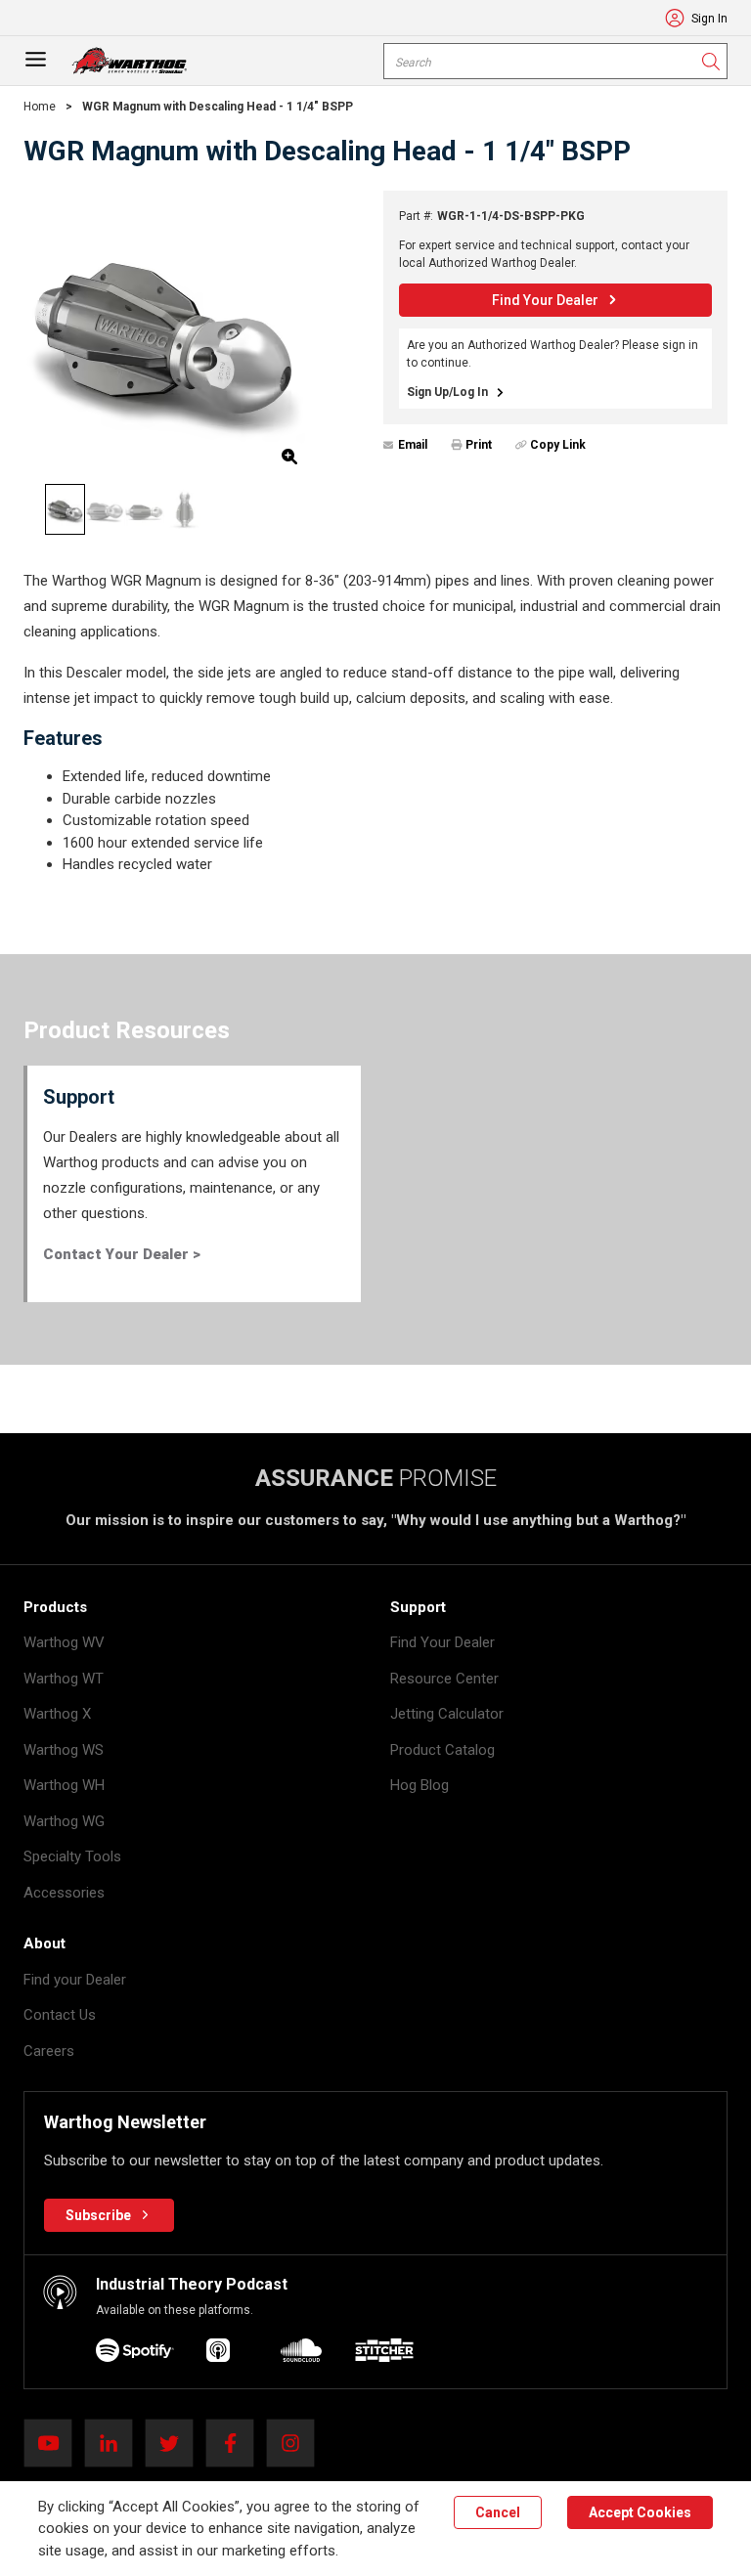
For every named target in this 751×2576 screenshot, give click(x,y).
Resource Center (444, 1678)
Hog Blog (419, 1785)
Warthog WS (63, 1750)
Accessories (64, 1892)
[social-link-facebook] (235, 2443)
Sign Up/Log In (447, 392)
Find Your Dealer (442, 1642)
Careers (48, 2051)
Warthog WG (64, 1821)
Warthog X (57, 1714)
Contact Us (59, 2015)
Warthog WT (63, 1678)
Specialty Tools (72, 1856)
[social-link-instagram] (296, 2443)
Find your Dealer (74, 1979)
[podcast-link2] (301, 2353)
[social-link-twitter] (175, 2443)
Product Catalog (442, 1750)
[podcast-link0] (135, 2353)
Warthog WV (64, 1642)
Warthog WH (64, 1785)
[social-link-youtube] (53, 2443)
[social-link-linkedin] (114, 2443)
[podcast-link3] (384, 2353)
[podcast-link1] (218, 2353)
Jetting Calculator (447, 1714)
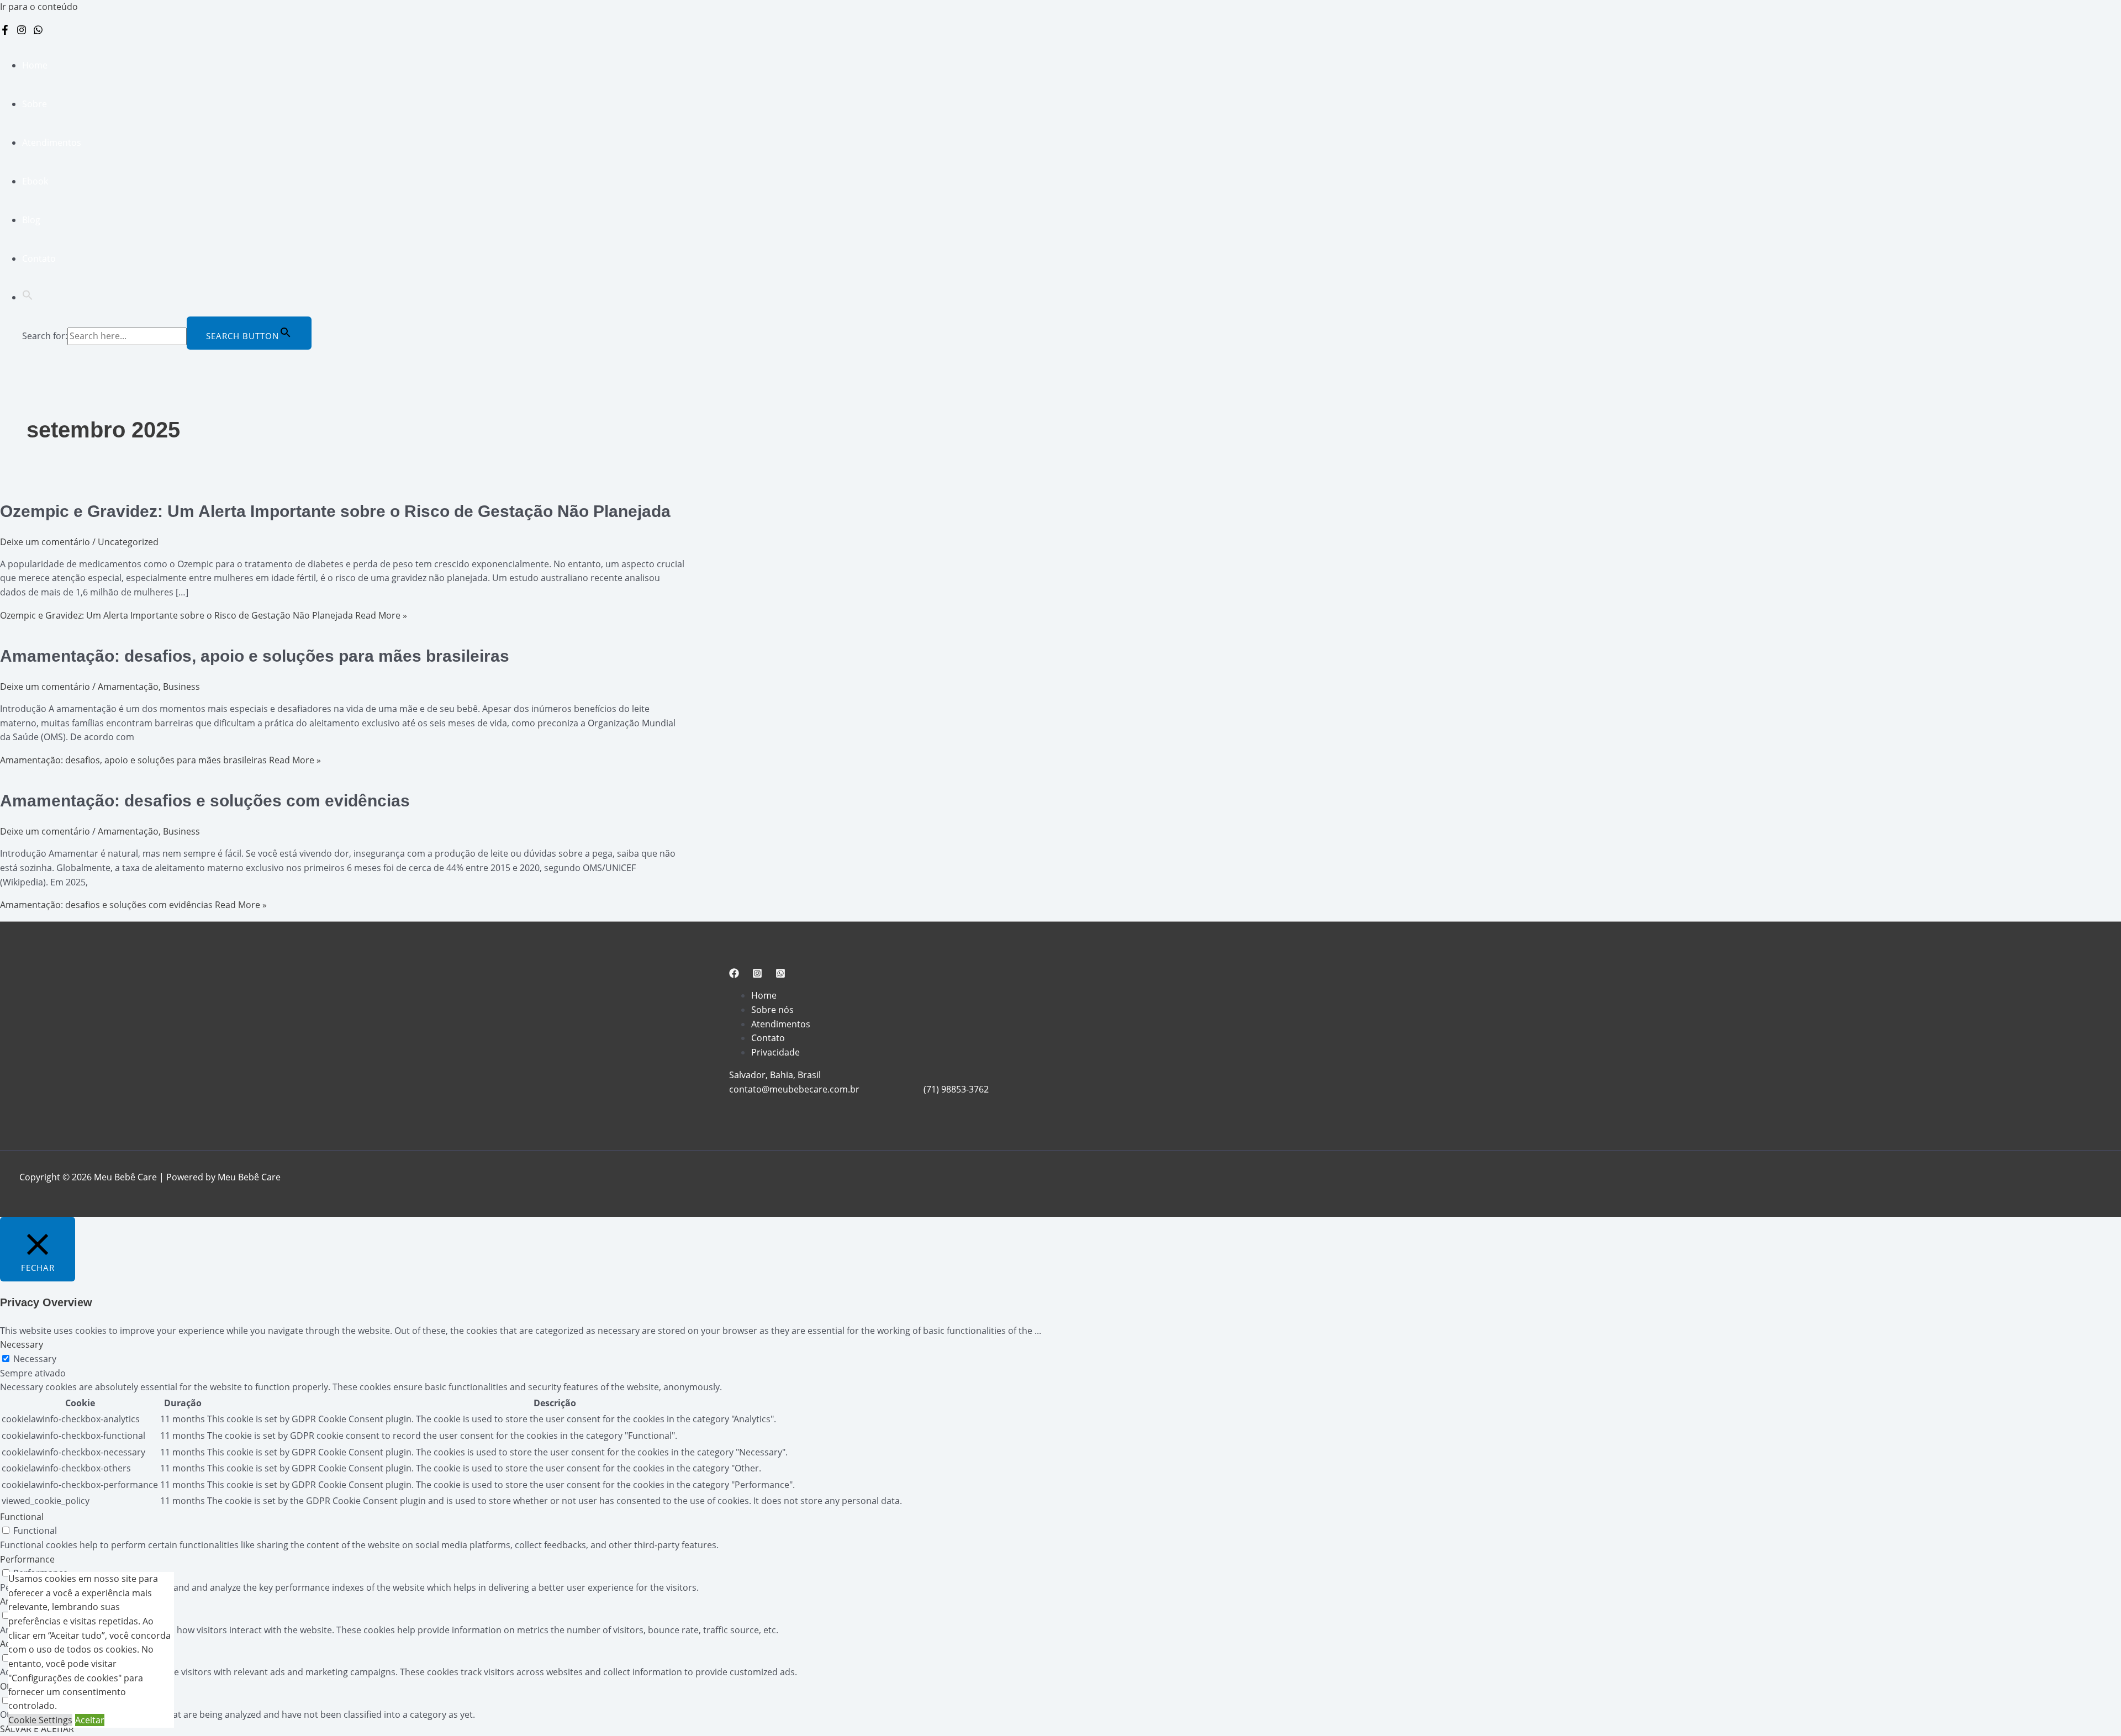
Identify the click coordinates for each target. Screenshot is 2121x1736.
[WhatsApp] (38, 31)
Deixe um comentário (45, 542)
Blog (31, 220)
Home (35, 65)
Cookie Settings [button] (40, 1720)
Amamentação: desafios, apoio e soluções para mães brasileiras (254, 656)
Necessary (34, 1359)
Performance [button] (27, 1559)
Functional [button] (22, 1517)
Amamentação (128, 686)
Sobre (34, 104)
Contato (39, 258)
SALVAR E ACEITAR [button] (37, 1729)
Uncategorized (128, 542)
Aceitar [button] (89, 1720)
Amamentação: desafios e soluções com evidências (205, 801)
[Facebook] (5, 31)
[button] (27, 297)
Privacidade (775, 1052)
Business (181, 686)
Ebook (35, 181)
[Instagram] (22, 31)
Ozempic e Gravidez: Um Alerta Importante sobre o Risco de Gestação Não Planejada (335, 511)
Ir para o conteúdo (39, 7)
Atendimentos (51, 142)
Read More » (203, 615)
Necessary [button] (21, 1344)
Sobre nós (772, 1010)
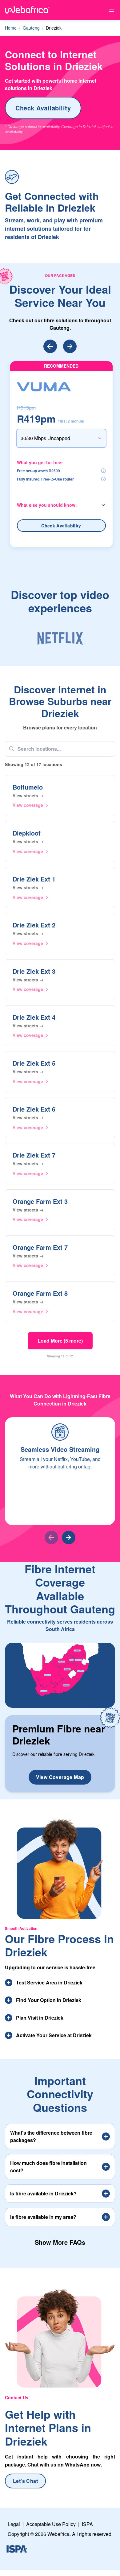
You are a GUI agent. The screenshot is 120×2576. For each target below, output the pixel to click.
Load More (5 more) (60, 1340)
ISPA (87, 2524)
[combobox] (61, 438)
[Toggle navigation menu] (111, 10)
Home (11, 28)
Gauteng (31, 28)
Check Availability (43, 107)
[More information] (103, 470)
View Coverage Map (60, 1777)
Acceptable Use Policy (51, 2524)
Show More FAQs (60, 2242)
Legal (14, 2524)
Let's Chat (25, 2480)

■ **WORK INSTRUCTIONS**
Exactly as written, restate the lines from the one that contains "Amamentação: desafios, apoio" through the final line of the data, both ends included, but leave out the pictures.

■ **ANSWER SPACE**
Amamentação: desafios, apoio e soluções para mães brasileiras (254, 656)
Necessary (34, 1359)
Performance [button] (27, 1559)
Functional [button] (22, 1517)
Amamentação (128, 686)
Sobre (34, 104)
Contato (39, 258)
SALVAR E ACEITAR [button] (37, 1729)
Uncategorized (128, 542)
Aceitar [button] (89, 1720)
Amamentação: desafios e soluções com evidências (205, 801)
[Facebook] (5, 31)
[button] (27, 297)
Privacidade (775, 1052)
Business (181, 686)
Ebook (35, 181)
[Instagram] (22, 31)
Ozempic e Gravidez: Um Alerta Importante sobre o Risco de Gestação Não Planejada (335, 511)
Ir para o conteúdo (39, 7)
Atendimentos (51, 142)
Read More » (203, 615)
Necessary [button] (21, 1344)
Sobre nós (772, 1010)
You are a GUI agent. The screenshot is 120×2576. For each target below, output the pixel to click.
Load More (5 more) (60, 1340)
ISPA (87, 2524)
[combobox] (61, 438)
[Toggle navigation menu] (111, 10)
Home (11, 28)
Gauteng (31, 28)
Check Availability (43, 107)
[More information] (103, 470)
View Coverage Map (60, 1777)
Acceptable Use Policy (51, 2524)
Show More FAQs (60, 2242)
Legal (14, 2524)
Let's Chat (25, 2480)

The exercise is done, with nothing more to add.